PASSAGE.
* * * * * * *
As the fleet industry has changed, so too has the role of the fleet dealer.
What used to be an industry full of fleet dealers spread out across the country, selling vehicles to numerous fleet lease companies and commercial accounts, has been reduced to a handful who operate nationwide.
Similarly, dozens of fleet lease companies used to operate nationwide, and whenever they needed to purchase a vehicle, they would do it through a fleet dealer. Through the years, larger fleet lease companies have acquired smaller ones, and the number of fleet lease companies operating today is vastly fewer.
Fleet dealers today primarily sell to local lease companies and local company-owned fleets. Courtesy deliveries are also a larger part of a fleet dealer’s business than it used to be.
Based on the opinions of fleet dealers interviewed for this story, the future of the fleet dealer seems hazy. Profits are down, volume is down, customer base is down, and the personal connections that used to be a large part of the business have mostly been replaced with texts on a screen and the phone calls needed to get the job done.
While the future of the role is somewhat dim, the picture that fleet dealers paint of the role’s past is quite bright.
The History of Fleet Dealers
The 1970s and 1980s were high points for the profession, noted Ray Sarbiewski, the previous director of fleet sales for Grossinger’s Autoplex who retired in February 2018 after a more-than 40-year career in the industry.
In those days, fleet dealers had huge expense accounts for entertainment and three-hour lunches were not out of the ordinary, he recalled. Of course, at the time, fleet dealers also saw profits that allowed for this routine, he added.
Customer service and building relationships were just as important as profits during this period, he noted.
“In those days, it wasn’t always about the best price,” said Sarbiewski. “A lot of companies we served enjoyed being taken care of. That’s not the case anymore, every dollar makes a difference.”
In the 1970s and 1980s, online ordering was still decades away from entering the business, and every facet of the business was done through physical paperwork. Waiting days for the U.S. Postal Service to deliver paperwork to all parties involved was also par for the course.
Fleet management companies had not yet emerged on the scene, just dozens of fleet lease companies that needed fleet dealers to purchase vehicles, said Rick Nicoletti, vice president and general manager of the Napleton Fleet Group.
* * * * * * *
Saved entries
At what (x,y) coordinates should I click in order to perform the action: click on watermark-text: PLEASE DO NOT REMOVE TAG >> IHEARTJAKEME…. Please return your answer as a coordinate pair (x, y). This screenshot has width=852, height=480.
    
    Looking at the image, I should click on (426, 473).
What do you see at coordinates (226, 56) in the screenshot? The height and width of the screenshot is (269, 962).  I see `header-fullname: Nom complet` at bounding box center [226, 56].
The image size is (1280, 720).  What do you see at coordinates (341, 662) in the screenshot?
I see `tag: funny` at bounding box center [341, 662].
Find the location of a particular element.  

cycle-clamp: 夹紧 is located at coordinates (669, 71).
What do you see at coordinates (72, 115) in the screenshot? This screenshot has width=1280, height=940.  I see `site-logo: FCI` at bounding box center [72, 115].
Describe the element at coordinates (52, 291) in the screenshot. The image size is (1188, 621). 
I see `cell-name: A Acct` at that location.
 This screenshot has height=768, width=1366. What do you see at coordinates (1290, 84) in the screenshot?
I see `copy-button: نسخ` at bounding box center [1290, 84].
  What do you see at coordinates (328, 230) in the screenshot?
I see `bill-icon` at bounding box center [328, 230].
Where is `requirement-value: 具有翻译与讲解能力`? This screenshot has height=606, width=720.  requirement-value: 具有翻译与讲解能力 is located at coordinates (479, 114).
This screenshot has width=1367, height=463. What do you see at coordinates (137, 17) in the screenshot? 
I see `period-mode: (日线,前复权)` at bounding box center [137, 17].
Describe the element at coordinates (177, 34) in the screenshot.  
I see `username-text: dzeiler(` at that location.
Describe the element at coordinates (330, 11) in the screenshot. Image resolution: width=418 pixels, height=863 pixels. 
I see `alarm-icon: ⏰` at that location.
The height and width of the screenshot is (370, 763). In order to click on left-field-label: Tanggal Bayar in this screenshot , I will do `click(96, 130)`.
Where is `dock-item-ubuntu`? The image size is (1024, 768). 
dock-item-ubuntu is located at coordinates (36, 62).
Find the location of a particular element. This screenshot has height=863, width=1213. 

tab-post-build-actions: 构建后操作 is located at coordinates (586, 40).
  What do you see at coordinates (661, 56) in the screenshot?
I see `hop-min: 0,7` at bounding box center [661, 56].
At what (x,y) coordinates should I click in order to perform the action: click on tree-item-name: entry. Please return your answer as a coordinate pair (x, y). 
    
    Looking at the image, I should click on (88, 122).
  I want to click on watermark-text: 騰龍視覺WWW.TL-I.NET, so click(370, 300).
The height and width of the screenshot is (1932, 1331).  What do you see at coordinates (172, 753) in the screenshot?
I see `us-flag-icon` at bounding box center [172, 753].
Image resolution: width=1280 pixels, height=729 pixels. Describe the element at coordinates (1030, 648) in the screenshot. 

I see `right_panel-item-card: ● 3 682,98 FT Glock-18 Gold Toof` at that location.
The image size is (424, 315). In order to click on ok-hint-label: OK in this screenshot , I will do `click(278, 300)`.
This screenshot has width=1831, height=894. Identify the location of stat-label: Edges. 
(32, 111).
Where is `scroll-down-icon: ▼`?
* * * * * * *
WHAT THE TASK REQUIRES.
List every organization that the passage on fleet dealers mentions by name.

RESPONSE.
Grossinger's Autoplex, the U.S. Postal Service, and the Napleton Fleet Group.